Narrow money (M1), which captures physical cash in circulation and demand deposits, grew from GH¢222.6 billion in March to GH¢228.8 billion in April. Broad money (M2), which adds savings and time deposits to the mix, also saw an uptick, moving from GH¢329.5 billion to GH¢338.5 billion.

Furthermore, total liquidity (M2+), which provides the most comprehensive view by including foreign currency deposits within the banking system, swelled from GH¢406.1 billion to GH¢417.4 billion. This across-the-board growth confirms that the financial system as a whole is experiencing a buildup of money holdings.

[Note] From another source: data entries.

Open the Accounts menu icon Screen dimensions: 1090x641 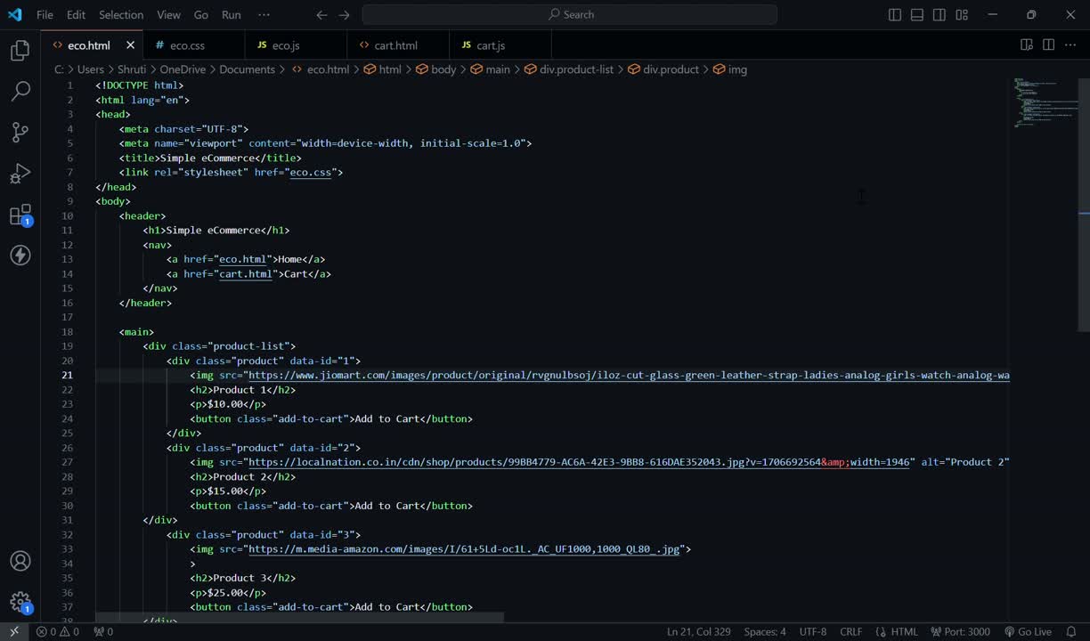coord(20,561)
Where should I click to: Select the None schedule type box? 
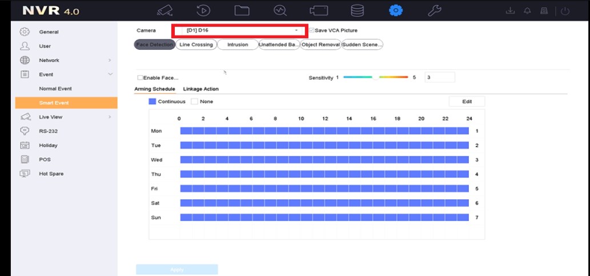(195, 101)
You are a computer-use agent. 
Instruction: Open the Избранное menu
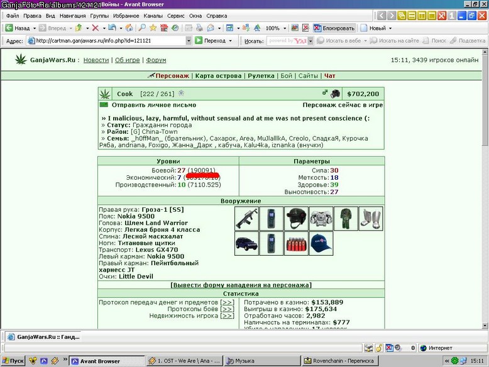tap(126, 16)
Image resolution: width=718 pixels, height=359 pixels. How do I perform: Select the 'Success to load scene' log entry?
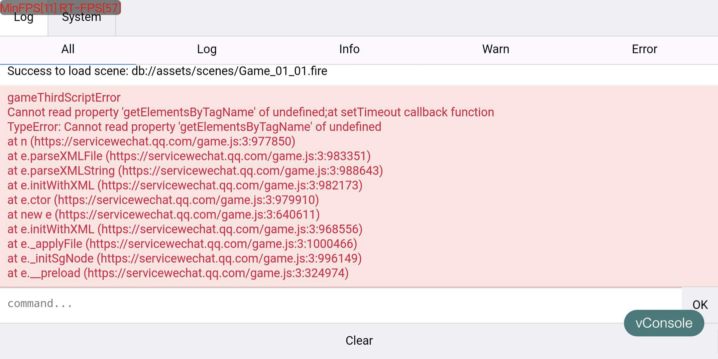(x=167, y=71)
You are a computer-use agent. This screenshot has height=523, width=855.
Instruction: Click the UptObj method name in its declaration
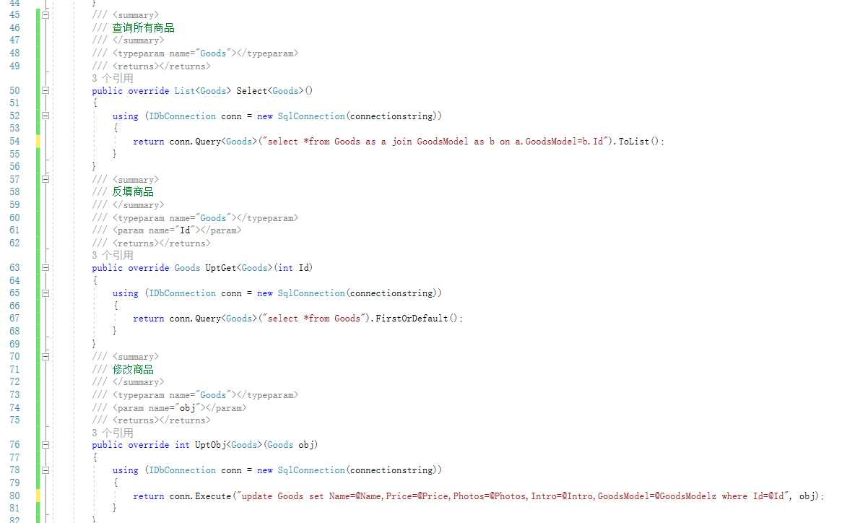(x=210, y=445)
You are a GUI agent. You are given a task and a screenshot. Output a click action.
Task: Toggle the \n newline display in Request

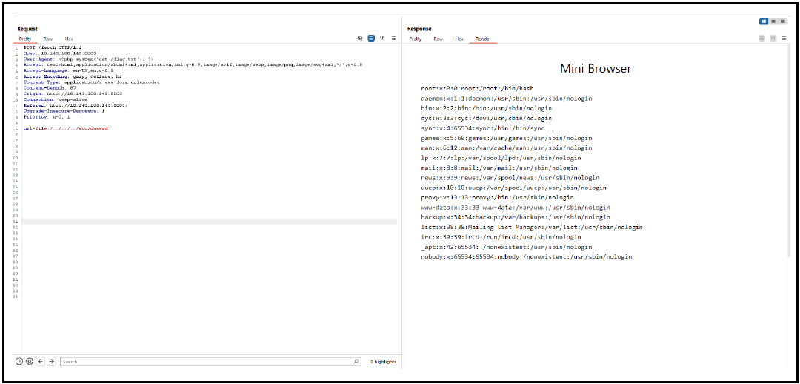point(382,38)
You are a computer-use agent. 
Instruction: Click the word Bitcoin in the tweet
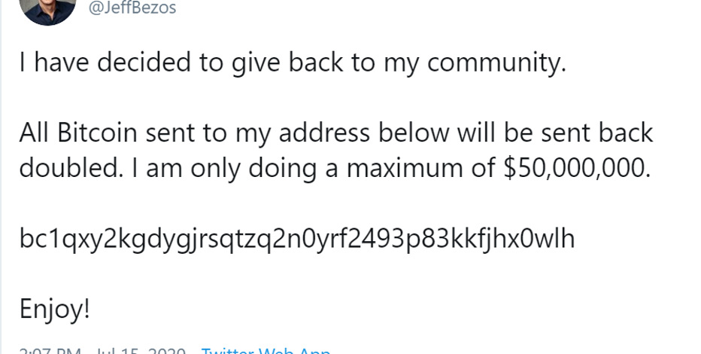[97, 133]
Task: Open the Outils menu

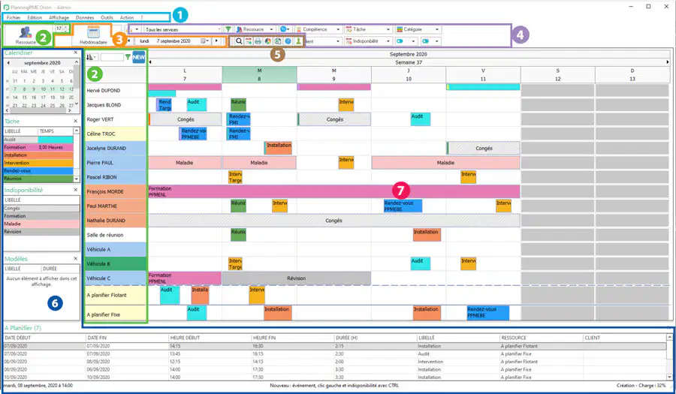Action: (107, 18)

The Credit Disconnect Despite sitting on a mountain of fresh liquidity, banks have kept their lending appetites firmly in check. Growth in private sector credit remained stubbornly modest, edging up only marginally from GH¢109.4 billion in March to GH¢110.9 billion in April.

This stark divergence highlights a prevailing mindset among financial institutions: while the funds are readily available to lend, banks are exercising extreme caution when it comes to extending credit to businesses and households. Instead of pushing capital out the door, they appear to be prioritizing risk management and holding onto safe, liquid assets.

What is Driving the Liquidity? A look under the hood of the central bank’s data reveals the structural factors at play. The expansion in reserve money was largely driven by a significant increase in net domestic assets. Specifically, higher claims on the government suggest that domestic banks continue to play a major role in financing state needs, which in turn injects liquidity into the system.

Conversely, this domestic liquidity buildup was slightly offset by a drawdown in external buffers. Net foreign assets declined from GH¢122.7 billion in March to GH¢116.7 billion in April, indicating some level of foreign exchange outflows during the period.

The Bottom Line Ultimately, the April 2026 banking data delineates a clear narrative: Ghana’s financial institutions are operating in an environment of abundant cash. However, until this liquidity translates into robust, private-sector-led credit expansion, the broader real economy will struggle to feel the full, multiplier benefits of the banking sector’s healthy balance sheets.